Roles and Responsibilities for Physical Access
To meet the roles and responsibilities for physical access requirement, you must document who performs each Physical Security control in PCI DSS Requirement 9, assign ownership with backup coverage, and prove those people understand their duties. Operationally, this means a clear RACI, written procedures tied to job roles, and repeatable evidence that access tasks are executed and reviewed. (PCI DSS v4.0.1 Requirement 9.1.2)
Key takeaways:
- Create a Requirement 9 RACI that names accountable owners for every physical access activity in scope. (PCI DSS v4.0.1 Requirement 9.1.2)
- Tie procedures to roles (Facilities, IT, Security, HR, third parties) and keep proof of task execution and periodic review.

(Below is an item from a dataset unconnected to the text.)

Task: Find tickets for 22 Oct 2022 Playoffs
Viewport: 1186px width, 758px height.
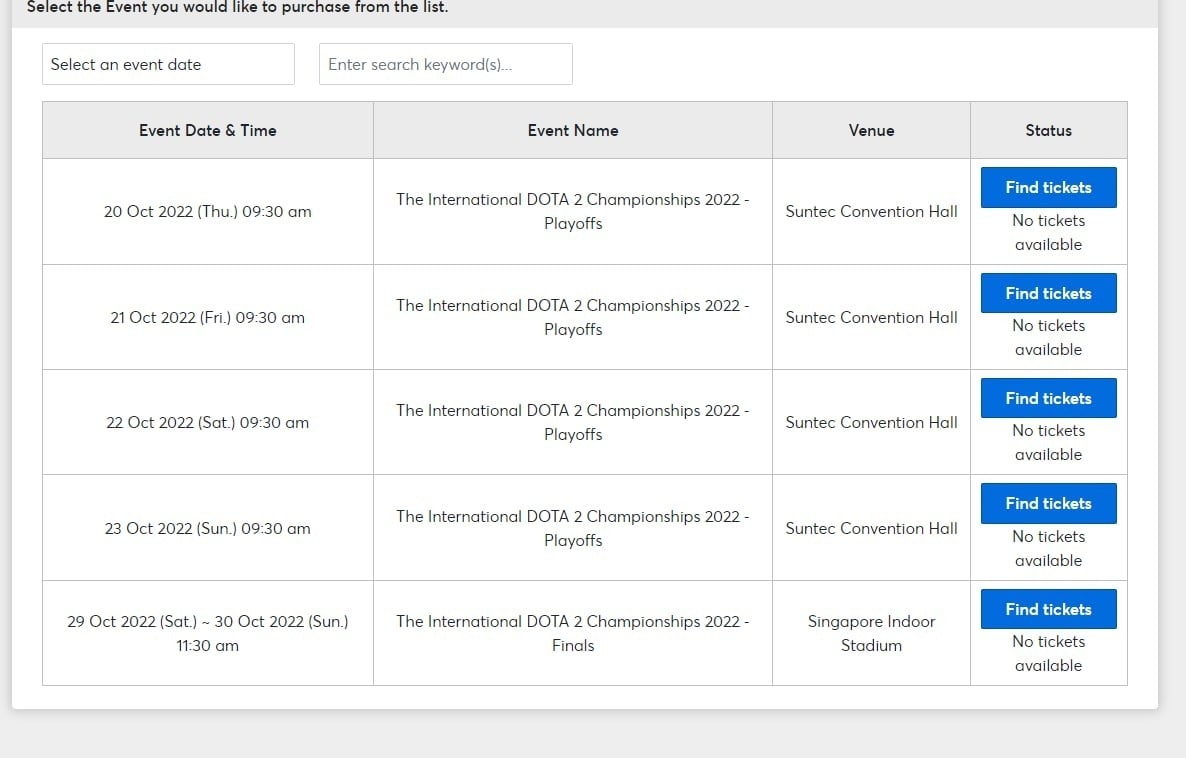Action: (1048, 398)
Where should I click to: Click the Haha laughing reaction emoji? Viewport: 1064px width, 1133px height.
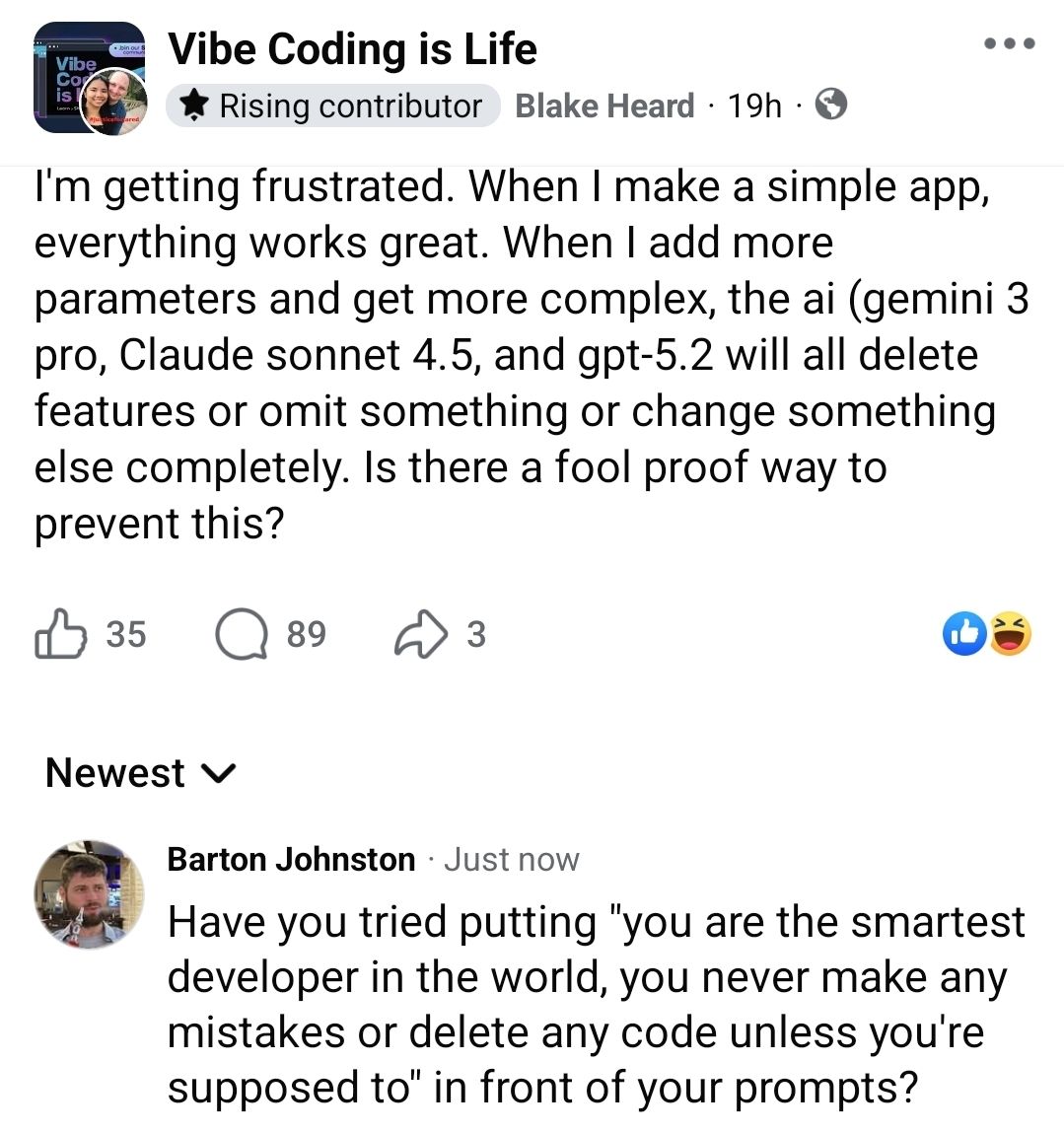tap(1010, 633)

- Auditors look for “assigned and understood,” so training/attestations and management oversight matter as much as the document.
PCI DSS physical access controls often fail audits for a simple reason: the organization has controls on paper, but nobody can show who actually owns the day-to-day work. Requirement 9.1.2 fixes that by forcing clarity. It expects documented roles and responsibilities, explicit assignment, and evidence that the people performing physical security activities understand what they must do. (PCI DSS v4.0.1 Requirement 9.1.2)

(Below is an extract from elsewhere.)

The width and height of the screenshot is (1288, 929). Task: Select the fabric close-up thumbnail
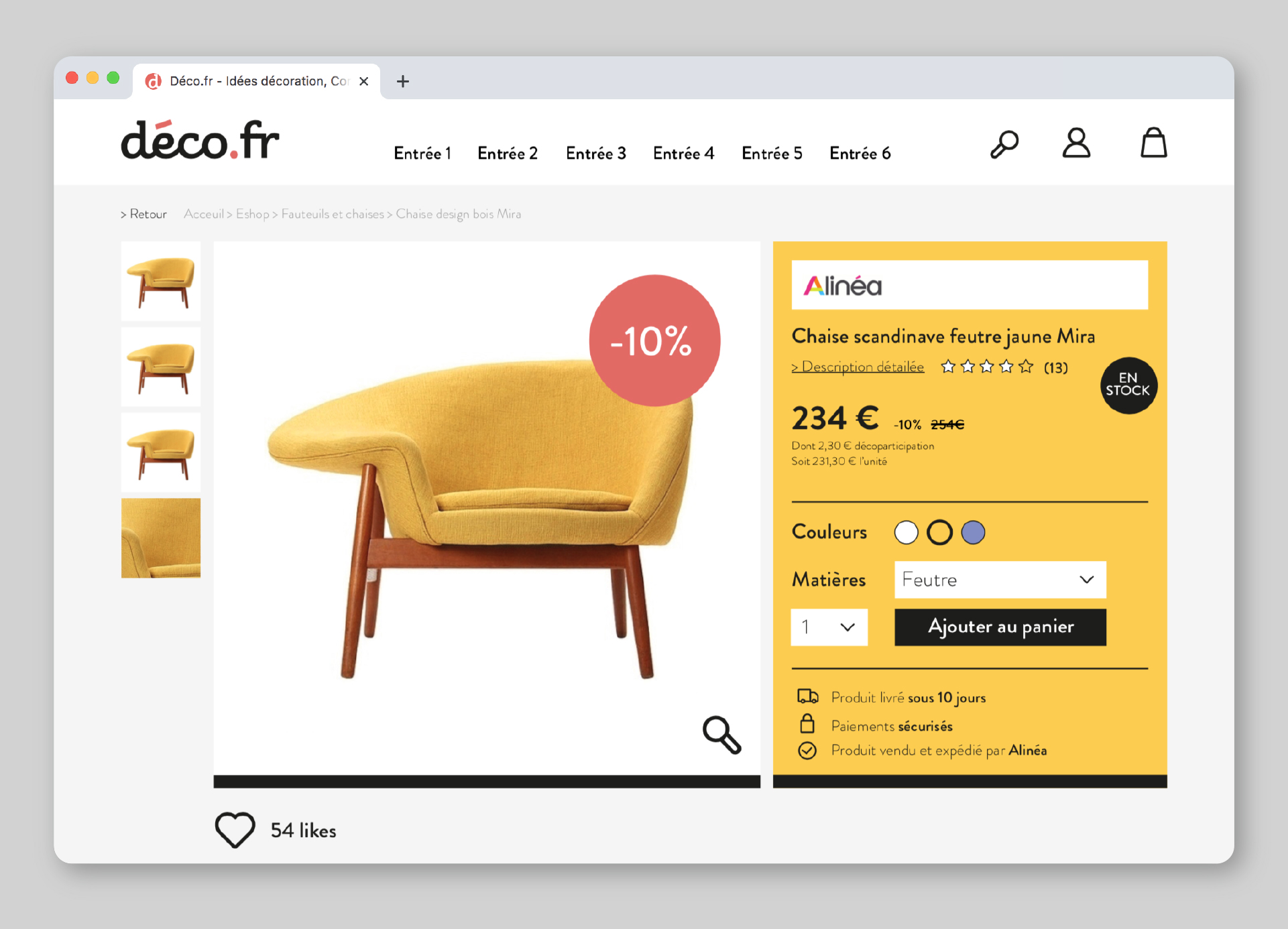(x=161, y=538)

For a CCO, GRC lead, or Compliance Officer, the fastest path is to treat this as an operating model deliverable: one RACI, a set of mapped procedures, and an evidence system that proves execution. This requirement applies to the physical locations, people, and processes that protect the cardholder data environment (CDE) and any in-scope system components, including where third parties have physical access (for example, colocation staff or building security). (PCI DSS v4.0.1 Requirement 9.1.2)

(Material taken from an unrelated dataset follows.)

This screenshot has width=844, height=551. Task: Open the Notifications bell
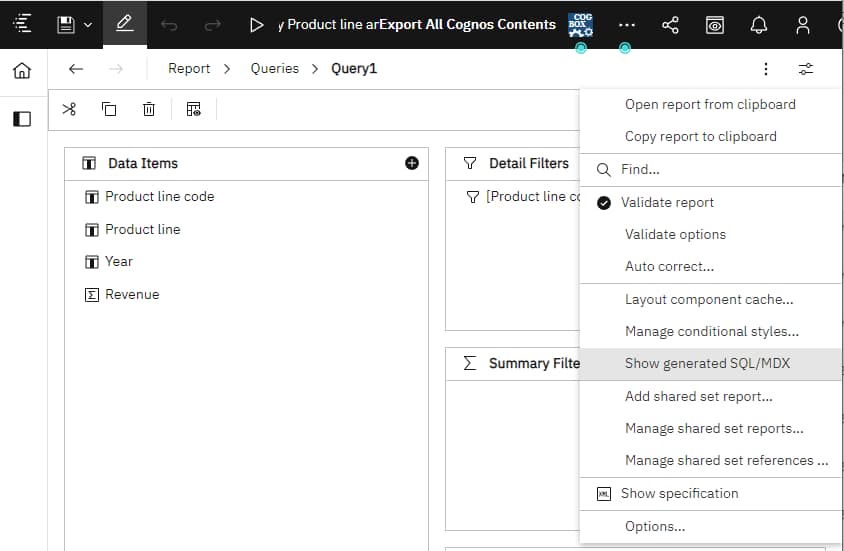[759, 25]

The guidance below is built to get you audit-ready quickly: who should own what, how to write the minimum documentation that passes scrutiny, what evidence to retain, and where teams commonly break down during assessments.
Regulatory text
Requirement: “Roles and responsibilities for performing activities in Requirement 9 are documented, assigned, and understood.” (PCI DSS v4.0.1 Requirement 9.1.2)
Operator meaning (what you must do):
- Document the roles/responsibilities for every physical access activity you perform to satisfy PCI DSS Requirement 9. (PCI DSS v4.0.1 Requirement 9.1.2)
- Assign those responsibilities to specific roles (and, in practice, named owners/teams) so there is accountable ownership and backup coverage. (PCI DSS v4.0.1 Requirement 9.1.2)
- Prove they are understood through onboarding, training, role acknowledgments, and manager oversight that ties people to the procedures they execute. (PCI DSS v4.0.1 Requirement 9.1.2)
Plain-English interpretation
You need a defensible answer to: “Who does physical access control work, what exactly do they do, and how do you know they know?” If Facilities issues badges, Security reviews CCTV, IT manages data center racks, HR triggers terminations, and a third party guards the lobby, you must show how those responsibilities fit together without gaps.
Assessors typically test this requirement indirectly: they sample physical access requests, visitor logs, badge changes, and periodic reviews. If any sample has unclear ownership (or the doer cannot explain the procedure), Requirement 9.1.2 becomes the root cause even if you have other physical controls written down.
Who it applies to
Entity types: merchants, service providers, and payment processors that must comply with PCI DSS. (PCI DSS v4.0.1 Requirement 9.1.2)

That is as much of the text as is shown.